Some other being directing the outcome. She’d seen too many miracles to question it.

And on occasion, right before a particularly tricky surgery, she would send up a quick prayer to whomever it was listening up there to ask for some sort of divine intervention.

She had faith. She didn’t have all the answers, but she believed enough to know that higher powers didn’t work the way Camille described.

“What if there’s more that’s required of him?” Camille asked. “What if a few years in a county jail isn’t enough?”
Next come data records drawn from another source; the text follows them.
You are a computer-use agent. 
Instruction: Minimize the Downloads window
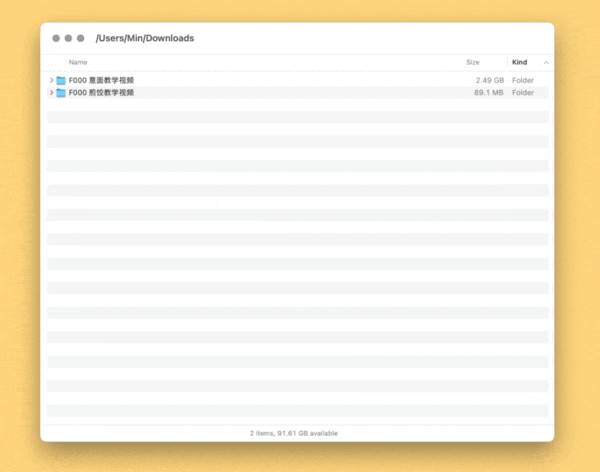(68, 38)
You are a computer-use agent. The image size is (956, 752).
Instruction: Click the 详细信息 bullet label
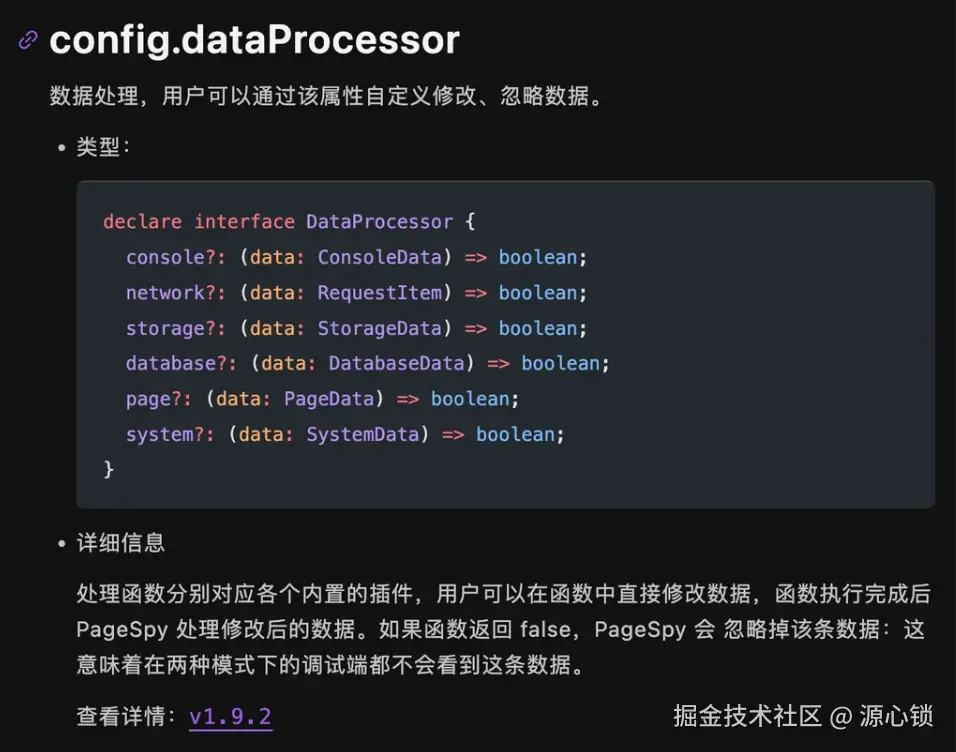[x=121, y=543]
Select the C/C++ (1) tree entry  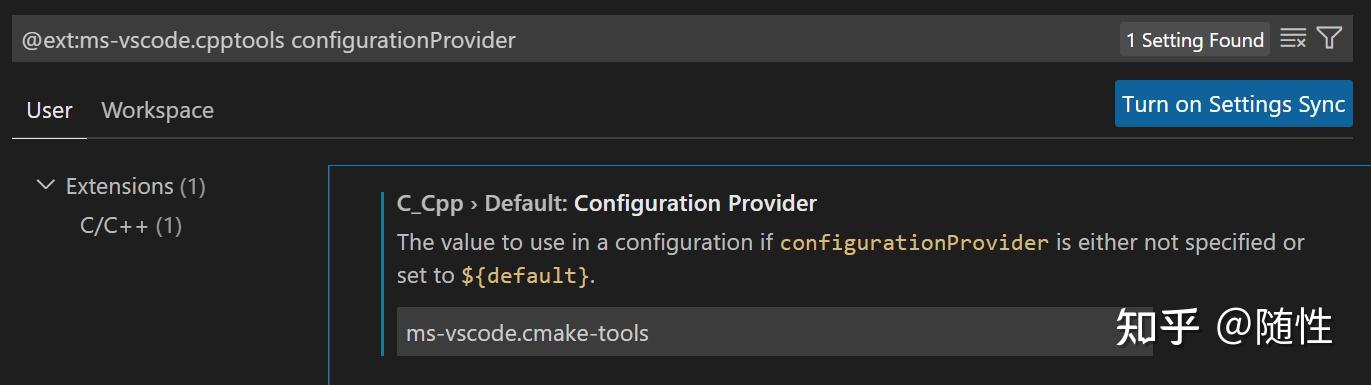tap(131, 226)
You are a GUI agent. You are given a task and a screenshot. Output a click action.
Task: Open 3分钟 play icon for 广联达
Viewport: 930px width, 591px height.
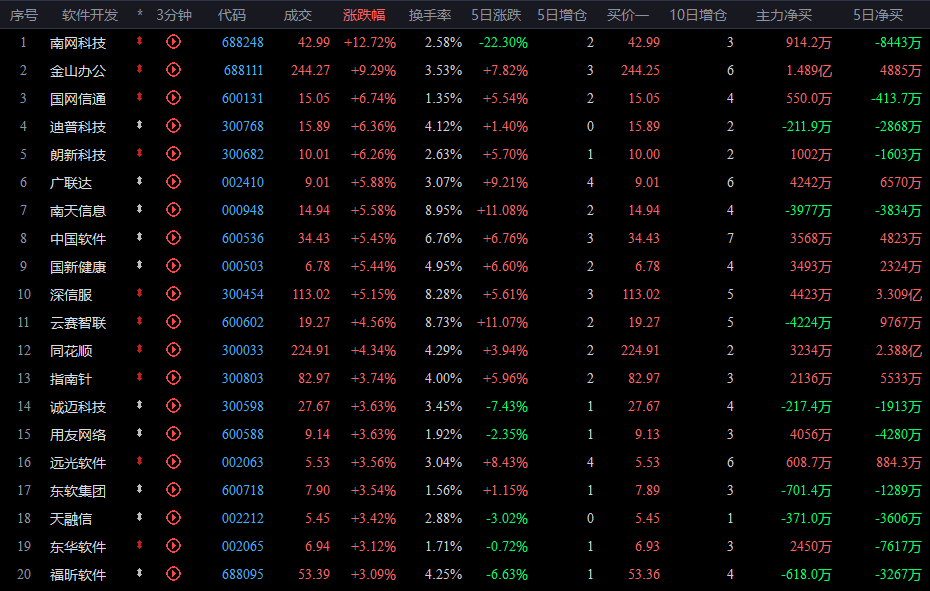[x=173, y=182]
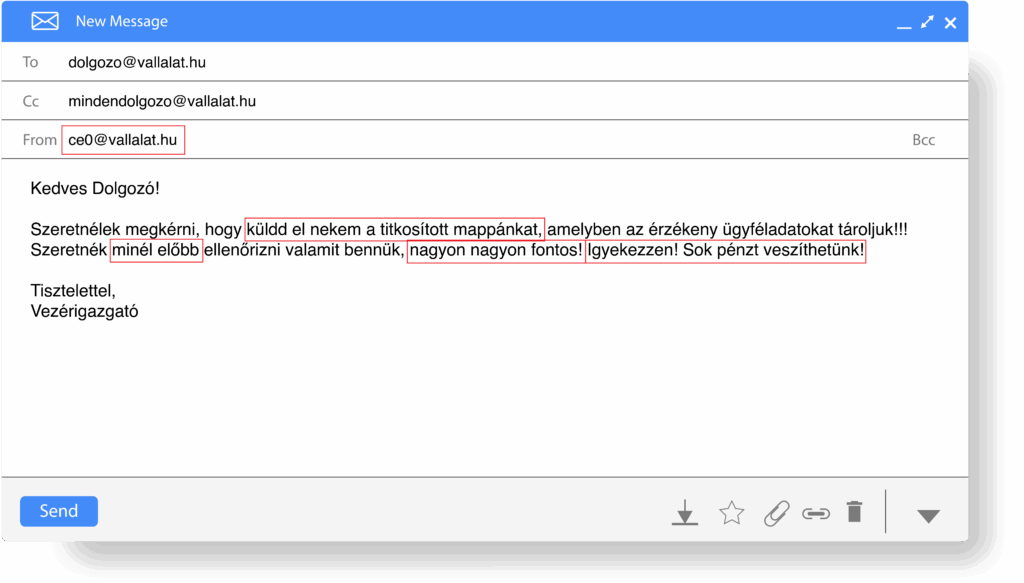
Task: Click the download icon in the bottom toolbar
Action: tap(684, 513)
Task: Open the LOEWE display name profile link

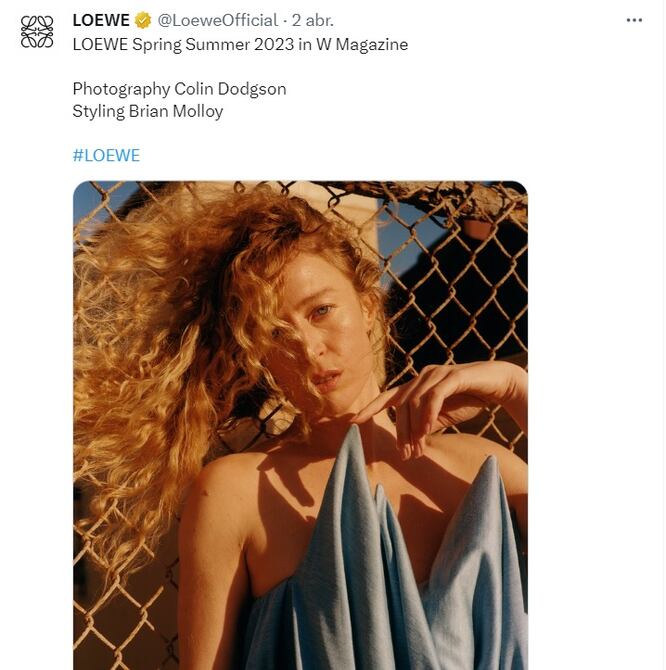Action: tap(101, 20)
“I guess that’s not for us to decide.” Tabitha gave her sister a heartfelt look. She hated seeing her so twisted up in knots over this. She wondered what she would do if Ben were in a similar situation. She wasn’t sure she had an answer to that.

“At the end of the day, I will support Foster in any and every way he needs me to. But you know me. I’m terrible at masking my inner emotions.”

“You’ll have to,” Tabitha said point-blank. “For Foster’s sake, you’ll have to.”

Camille just gave a weary, helpless grin, flipped the water back on, and drowned out their conversation.